§ TRY IT: Please copy exactly the line that contains "Task: Click the Google Trends logo" and every line after it through the end of the records, leaving the pictures out.

(Dataset excerpts)
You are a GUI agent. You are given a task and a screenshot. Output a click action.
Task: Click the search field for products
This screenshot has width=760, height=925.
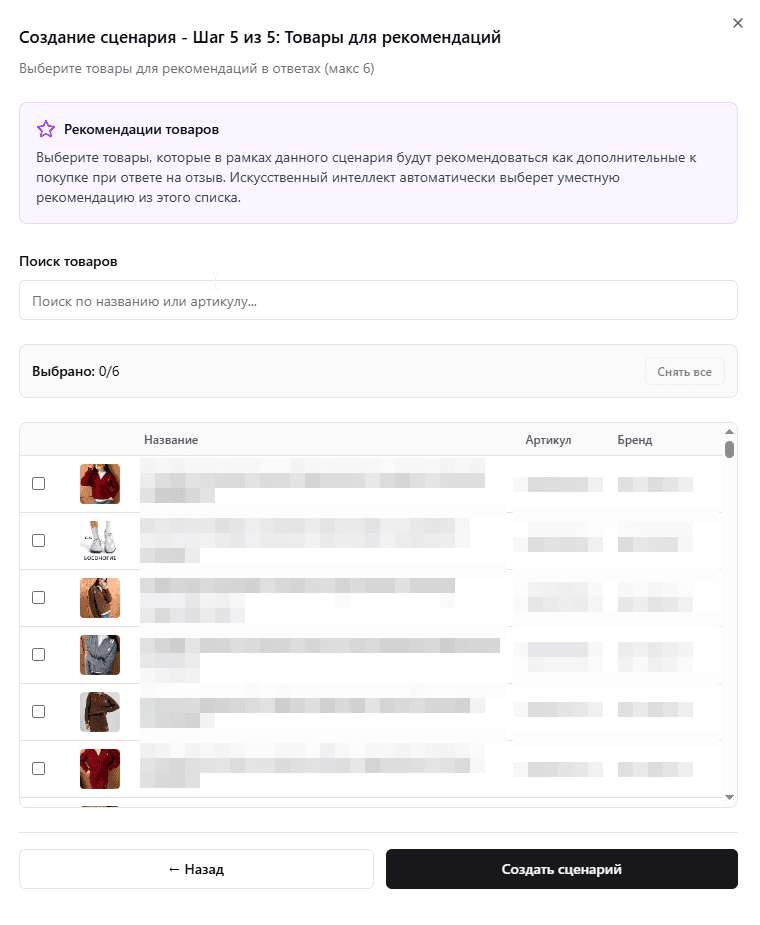(378, 300)
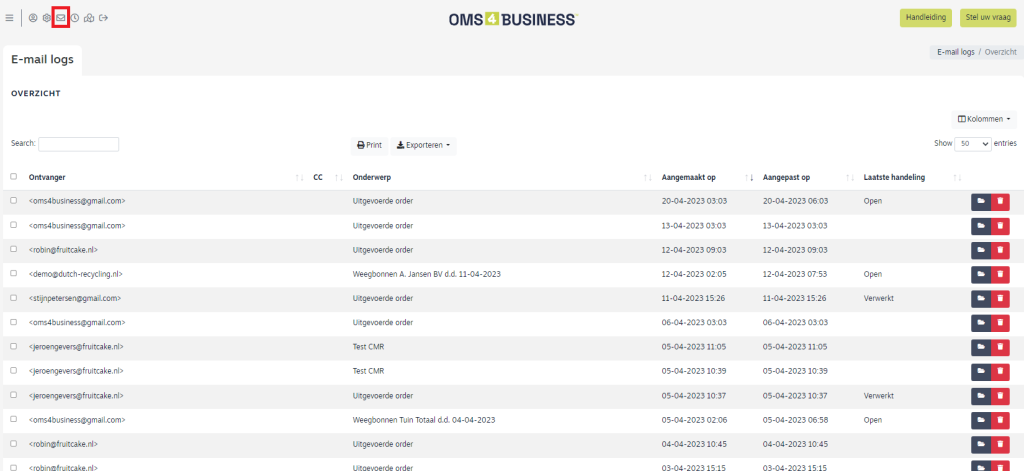Open the Weegbonnen A. Jansen BV log folder icon

click(981, 273)
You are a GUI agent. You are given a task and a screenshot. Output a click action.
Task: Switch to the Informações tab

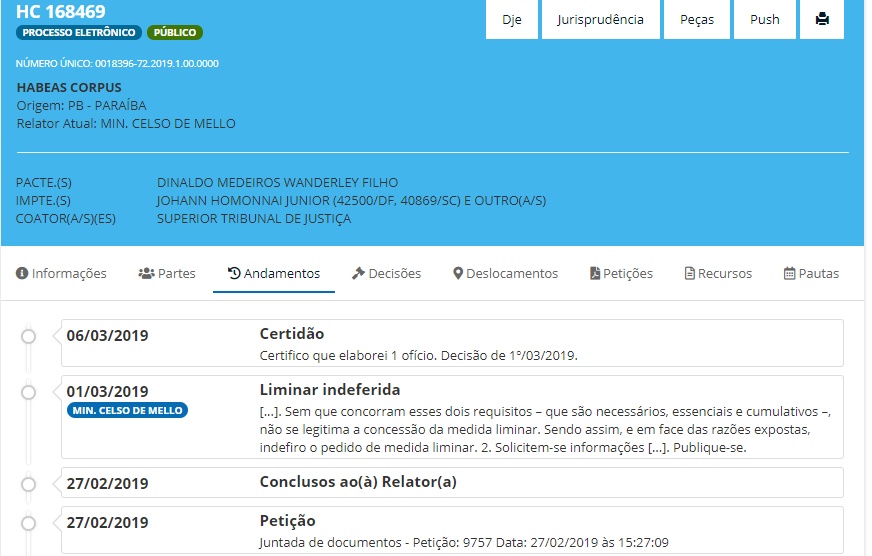click(61, 273)
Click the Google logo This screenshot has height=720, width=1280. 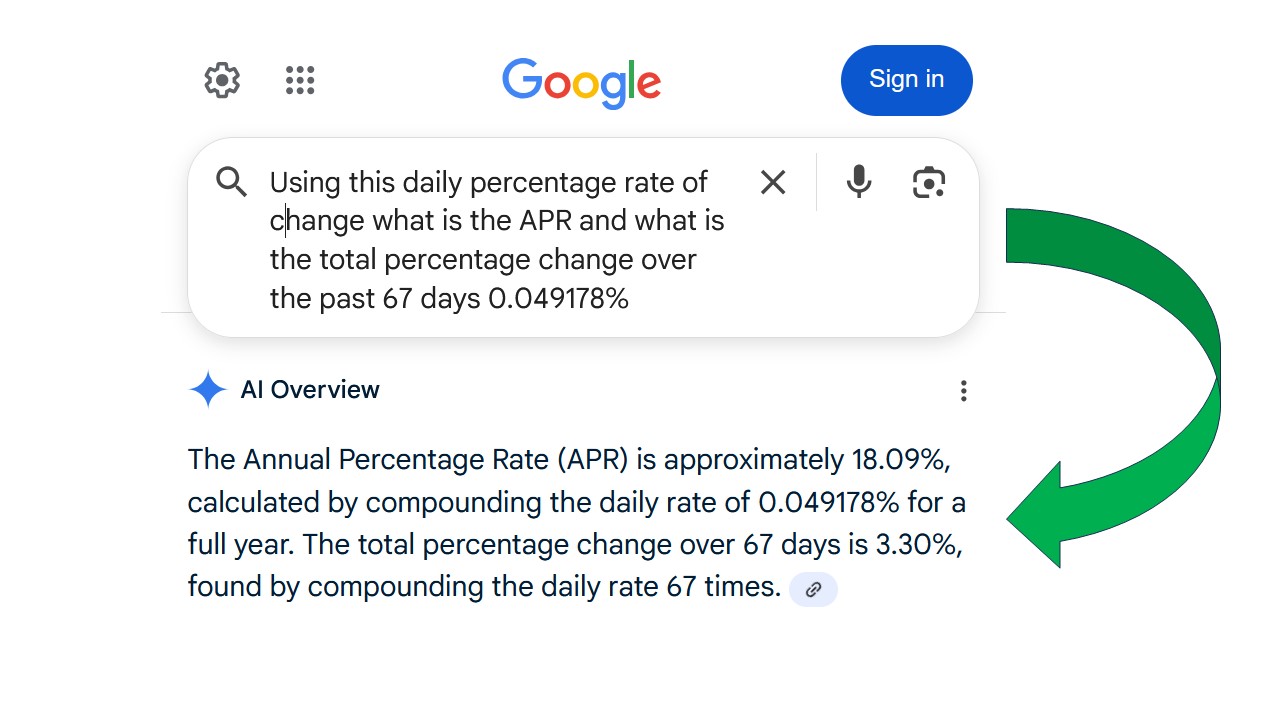[x=581, y=82]
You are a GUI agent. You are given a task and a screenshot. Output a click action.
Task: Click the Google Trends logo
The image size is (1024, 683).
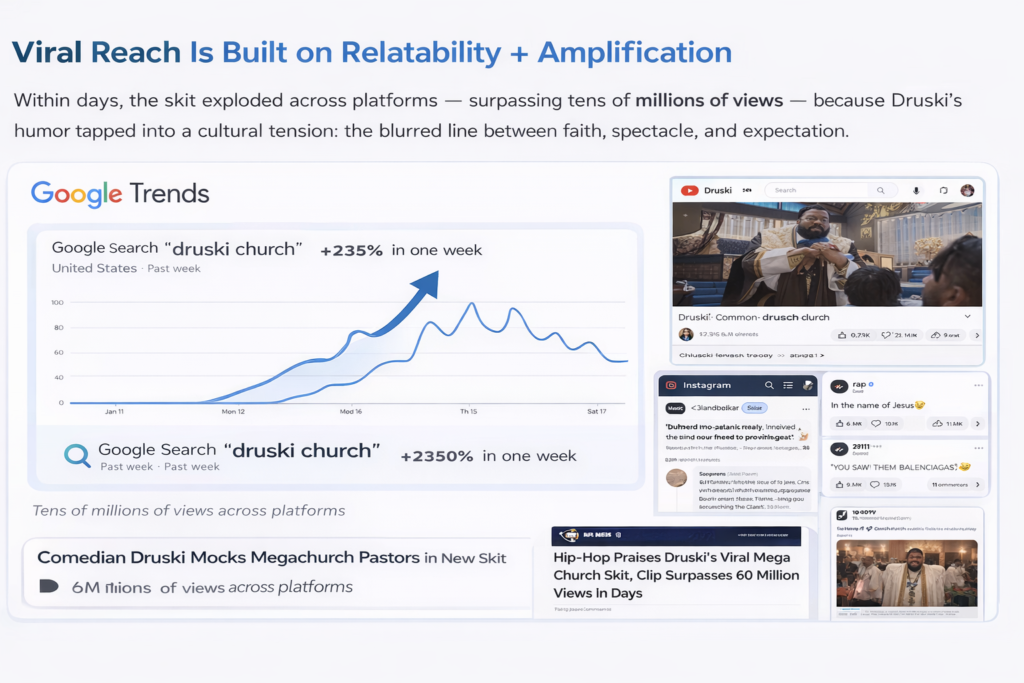pos(120,193)
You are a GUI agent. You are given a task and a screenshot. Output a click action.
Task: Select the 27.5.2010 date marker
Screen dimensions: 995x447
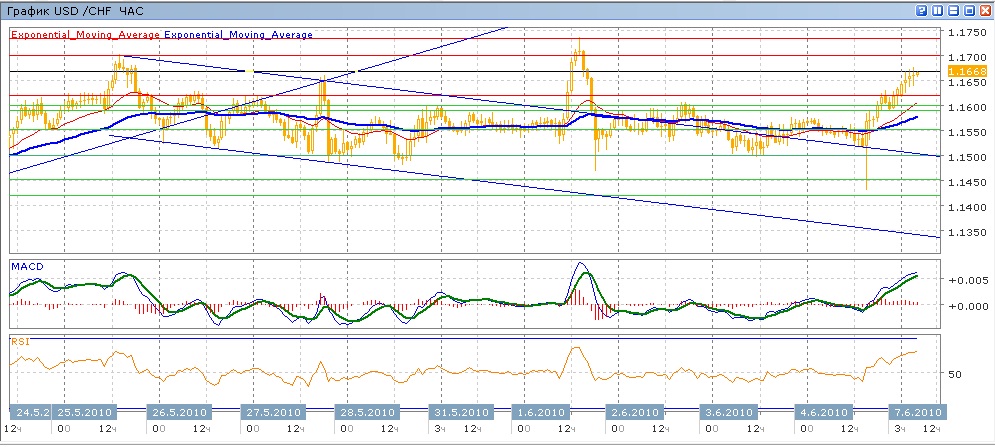[x=274, y=412]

§ PROBLEM SOLUTION:
Task: Click the Google Trends logo
The image size is (1024, 683).
pos(120,193)
You are a GUI agent. You are given a task and a screenshot. Output a click action.
Task: Select the 27.5.2010 date marker
Screen dimensions: 995x447
[x=274, y=412]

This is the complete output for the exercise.